• TASK TO COMPLETE:
Every record must be copied exactly. Leave nothing out.

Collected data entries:
|---|
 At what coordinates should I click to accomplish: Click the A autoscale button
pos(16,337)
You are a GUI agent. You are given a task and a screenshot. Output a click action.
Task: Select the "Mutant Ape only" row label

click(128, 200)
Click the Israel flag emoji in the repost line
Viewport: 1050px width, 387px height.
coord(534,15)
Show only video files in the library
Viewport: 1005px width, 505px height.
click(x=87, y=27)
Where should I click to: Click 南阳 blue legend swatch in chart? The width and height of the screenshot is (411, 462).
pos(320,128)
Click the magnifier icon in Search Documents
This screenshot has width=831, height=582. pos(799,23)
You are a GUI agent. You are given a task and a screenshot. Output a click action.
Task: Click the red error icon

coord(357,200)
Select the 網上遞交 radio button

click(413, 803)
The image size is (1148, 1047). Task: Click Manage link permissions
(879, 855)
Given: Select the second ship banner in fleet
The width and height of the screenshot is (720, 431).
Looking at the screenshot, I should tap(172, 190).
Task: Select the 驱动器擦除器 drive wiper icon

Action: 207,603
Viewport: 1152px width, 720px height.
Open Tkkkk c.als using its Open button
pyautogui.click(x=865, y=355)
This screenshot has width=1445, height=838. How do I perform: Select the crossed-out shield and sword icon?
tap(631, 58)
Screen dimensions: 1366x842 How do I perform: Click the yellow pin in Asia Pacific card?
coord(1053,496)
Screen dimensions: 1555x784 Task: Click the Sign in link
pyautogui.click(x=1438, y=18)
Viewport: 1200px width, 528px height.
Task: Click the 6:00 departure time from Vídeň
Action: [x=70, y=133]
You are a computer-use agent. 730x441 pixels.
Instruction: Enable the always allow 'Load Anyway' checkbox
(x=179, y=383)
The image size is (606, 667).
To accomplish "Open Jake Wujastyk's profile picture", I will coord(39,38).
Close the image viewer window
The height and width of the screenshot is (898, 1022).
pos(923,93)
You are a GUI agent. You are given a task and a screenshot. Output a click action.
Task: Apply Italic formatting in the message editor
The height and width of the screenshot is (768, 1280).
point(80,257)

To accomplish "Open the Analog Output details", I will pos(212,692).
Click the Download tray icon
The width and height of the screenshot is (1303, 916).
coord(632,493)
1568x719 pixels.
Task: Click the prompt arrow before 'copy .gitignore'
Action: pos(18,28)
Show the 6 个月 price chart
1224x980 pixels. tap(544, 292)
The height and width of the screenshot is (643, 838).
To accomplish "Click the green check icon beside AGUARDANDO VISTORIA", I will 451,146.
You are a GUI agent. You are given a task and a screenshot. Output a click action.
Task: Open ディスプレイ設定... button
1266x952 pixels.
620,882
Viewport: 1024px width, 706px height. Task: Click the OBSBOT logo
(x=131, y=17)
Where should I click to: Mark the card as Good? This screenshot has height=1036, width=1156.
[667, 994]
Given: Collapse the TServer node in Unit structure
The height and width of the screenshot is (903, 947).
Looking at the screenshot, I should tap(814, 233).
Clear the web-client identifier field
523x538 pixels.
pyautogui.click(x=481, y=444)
|---|
• SOLUTION TO THIS EXERCISE:
 At what coordinates should I click to accomplish: Click the A autoscale button
pos(16,337)
You are a GUI agent. You are given a task and a screenshot. Output a click action.
Task: Select the "Mutant Ape only" row label

click(128, 200)
Click the Israel flag emoji in the repost line
Viewport: 1050px width, 387px height.
coord(534,15)
Show only video files in the library
Viewport: 1005px width, 505px height.
click(x=87, y=27)
Where should I click to: Click 南阳 blue legend swatch in chart? The width and height of the screenshot is (411, 462).
pos(320,128)
Click the magnifier icon in Search Documents
This screenshot has width=831, height=582. pos(799,23)
You are a GUI agent. You are given a task and a screenshot. Output a click action.
Task: Click the red error icon

coord(357,200)
Select the 網上遞交 radio button

click(413, 803)
The image size is (1148, 1047). Task: Click Manage link permissions
(879, 855)
Given: Select the second ship banner in fleet
The width and height of the screenshot is (720, 431).
Looking at the screenshot, I should tap(172, 190).
Task: Select the 驱动器擦除器 drive wiper icon

Action: 207,603
Viewport: 1152px width, 720px height.
Open Tkkkk c.als using its Open button
pyautogui.click(x=865, y=355)
This screenshot has width=1445, height=838. How do I perform: Select the crossed-out shield and sword icon?
tap(631, 58)
Screen dimensions: 1366x842 How do I perform: Click the yellow pin in Asia Pacific card?
coord(1053,496)
Screen dimensions: 1555x784 Task: Click the Sign in link
pyautogui.click(x=1438, y=18)
Viewport: 1200px width, 528px height.
Task: Click the 6:00 departure time from Vídeň
Action: [x=70, y=133]
You are a computer-use agent. 730x441 pixels.
Instruction: Enable the always allow 'Load Anyway' checkbox
(x=179, y=383)
The image size is (606, 667).
To accomplish "Open Jake Wujastyk's profile picture", I will coord(39,38).
Close the image viewer window
The height and width of the screenshot is (898, 1022).
pos(923,93)
You are a GUI agent. You are given a task and a screenshot. Output a click action.
Task: Apply Italic formatting in the message editor
The height and width of the screenshot is (768, 1280).
point(80,257)

To accomplish "Open the Analog Output details", I will pos(212,692).
Click the Download tray icon
The width and height of the screenshot is (1303, 916).
coord(632,493)
1568x719 pixels.
Task: Click the prompt arrow before 'copy .gitignore'
Action: pos(18,28)
Show the 6 个月 price chart
1224x980 pixels. tap(544, 292)
The height and width of the screenshot is (643, 838).
To accomplish "Click the green check icon beside AGUARDANDO VISTORIA", I will 451,146.
You are a GUI agent. You are given a task and a screenshot. Output a click action.
Task: Open ディスプレイ設定... button
1266x952 pixels.
620,882
Viewport: 1024px width, 706px height. Task: Click the OBSBOT logo
(x=131, y=17)
Where should I click to: Mark the card as Good? This screenshot has height=1036, width=1156.
[667, 994]
Given: Collapse the TServer node in Unit structure
The height and width of the screenshot is (903, 947).
Looking at the screenshot, I should tap(814, 233).
Clear the web-client identifier field
523x538 pixels.
pyautogui.click(x=481, y=444)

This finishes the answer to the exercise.